[Dataset excerpts]
*** Begin section ***

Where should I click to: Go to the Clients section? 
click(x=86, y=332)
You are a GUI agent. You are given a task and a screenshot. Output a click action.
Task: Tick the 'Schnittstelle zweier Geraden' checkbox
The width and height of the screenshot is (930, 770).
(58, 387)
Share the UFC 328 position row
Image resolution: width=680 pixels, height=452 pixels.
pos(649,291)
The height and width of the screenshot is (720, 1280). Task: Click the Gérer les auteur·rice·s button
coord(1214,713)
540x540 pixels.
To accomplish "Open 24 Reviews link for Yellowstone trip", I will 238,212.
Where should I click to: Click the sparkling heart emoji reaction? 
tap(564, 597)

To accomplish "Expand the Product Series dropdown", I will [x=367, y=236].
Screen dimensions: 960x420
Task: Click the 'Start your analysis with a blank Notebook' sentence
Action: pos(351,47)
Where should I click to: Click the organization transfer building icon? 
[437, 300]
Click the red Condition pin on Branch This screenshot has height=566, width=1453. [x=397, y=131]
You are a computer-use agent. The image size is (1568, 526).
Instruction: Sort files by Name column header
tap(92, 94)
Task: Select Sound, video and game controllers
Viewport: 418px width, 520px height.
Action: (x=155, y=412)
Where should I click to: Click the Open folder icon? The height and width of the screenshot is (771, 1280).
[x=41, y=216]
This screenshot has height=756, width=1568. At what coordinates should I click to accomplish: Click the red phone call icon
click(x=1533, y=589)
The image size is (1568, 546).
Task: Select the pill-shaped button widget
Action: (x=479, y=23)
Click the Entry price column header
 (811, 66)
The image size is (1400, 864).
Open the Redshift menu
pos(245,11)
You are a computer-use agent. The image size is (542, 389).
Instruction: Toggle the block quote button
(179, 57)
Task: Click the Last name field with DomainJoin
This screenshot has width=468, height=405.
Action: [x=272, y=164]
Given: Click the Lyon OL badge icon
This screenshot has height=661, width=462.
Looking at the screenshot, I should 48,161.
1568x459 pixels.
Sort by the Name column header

*** End section ***

**Instructions for the task:** Which lines of the records above contain the word "computer"? Report each one.

**Response to this exercise:**
You are a computer-use agent. The image size is (1568, 526).
You are a computer-use agent. The image size is (542, 389).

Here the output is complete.